Check out our brilliantly original app here:
Twytter

 Portfolio

On top of the demands on the weeks curriculum the weekend was solely devoted to working on my portfolio. Your EDA portfolio consists of 10 challenges provided by EDA and will be a comprehensive showcase of our work and time at EDA. I assume these contribute to Phase Two’s reputation of being the most challenging as they alone are a heavy workload. I think my problem is that my definition of “done” for each challenge was very stringent including testing and styling for each. I have since realized that this isn’t attainable if I want to get through them all and should instead focus on the skill that the challenge is wanting to debut. I’ve dabbled in the first four so far but hope to polish them all up before moving them to the “done” column.

 Closing Thoughts

I feel as though my body is starting to adjust to the demands of EDA and I can run on a lot less sleep than prior to starting.
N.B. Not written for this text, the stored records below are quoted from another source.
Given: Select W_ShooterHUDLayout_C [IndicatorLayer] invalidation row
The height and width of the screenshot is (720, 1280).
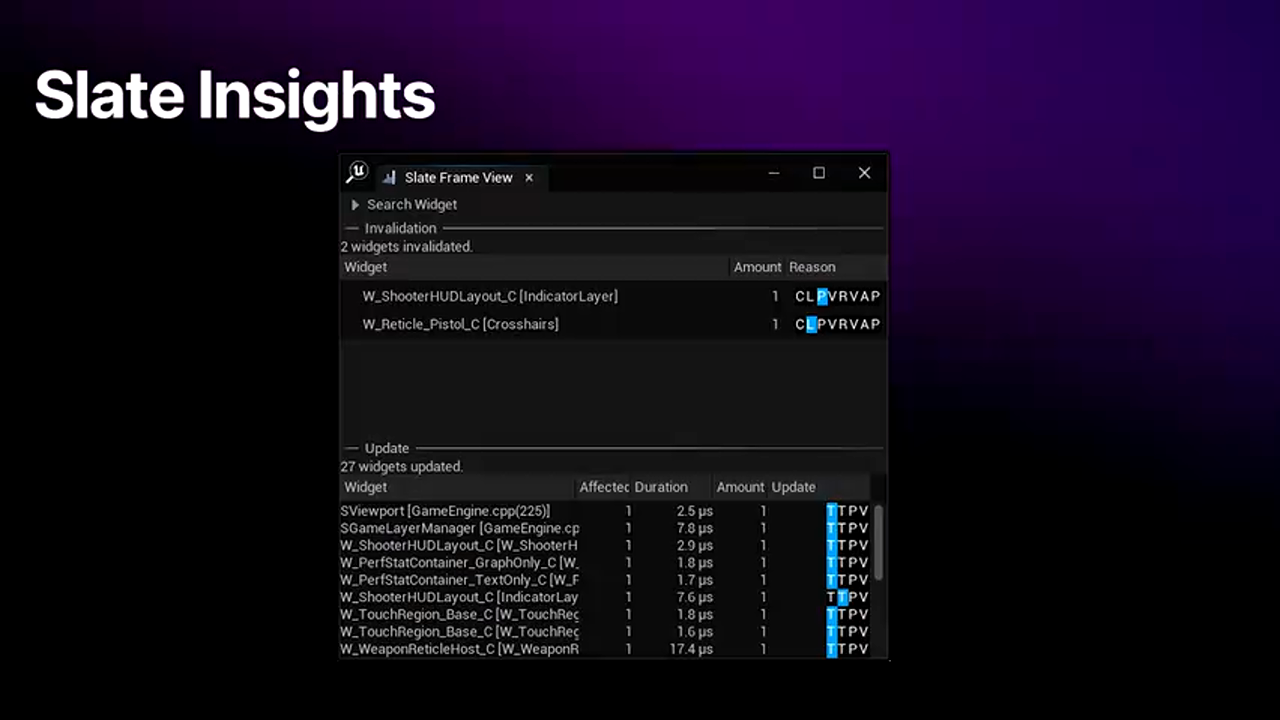Looking at the screenshot, I should (x=490, y=296).
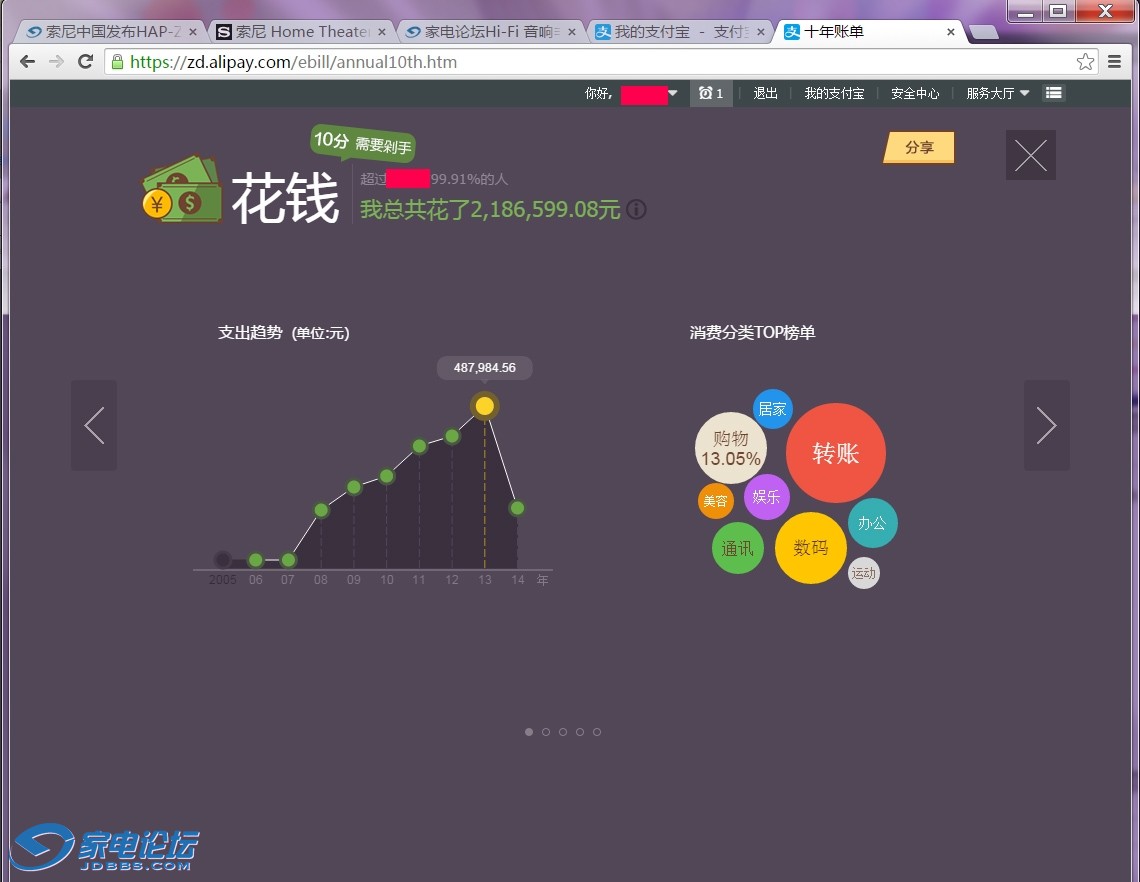1140x882 pixels.
Task: Bookmark page with the star icon
Action: [1085, 62]
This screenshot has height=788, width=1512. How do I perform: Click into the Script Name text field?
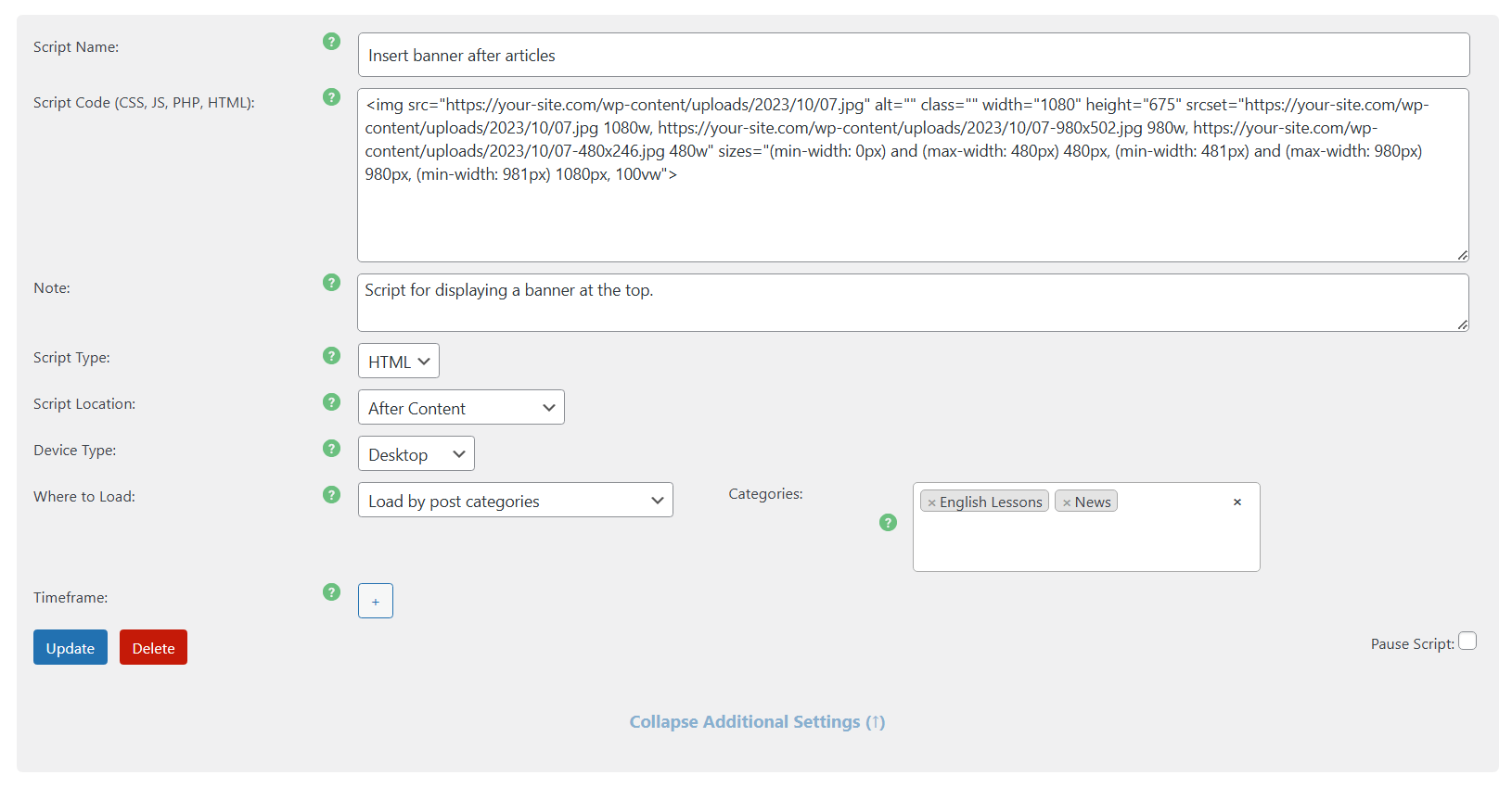[x=913, y=56]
I’m also much more comfortable in terms of knowing everyone on my course, familiarity with the space and with daily protocol. This is allowing me to not only put a few more hours in than previously but also helping increase productivity. This week really hit home how far I have come. Producing a Twitter clone with the team and having it up running in two days resonated what really is possible. I feel like I have skills that are applicable beyond the scope of the classroom. I might even be able to start calling myself a developer soon…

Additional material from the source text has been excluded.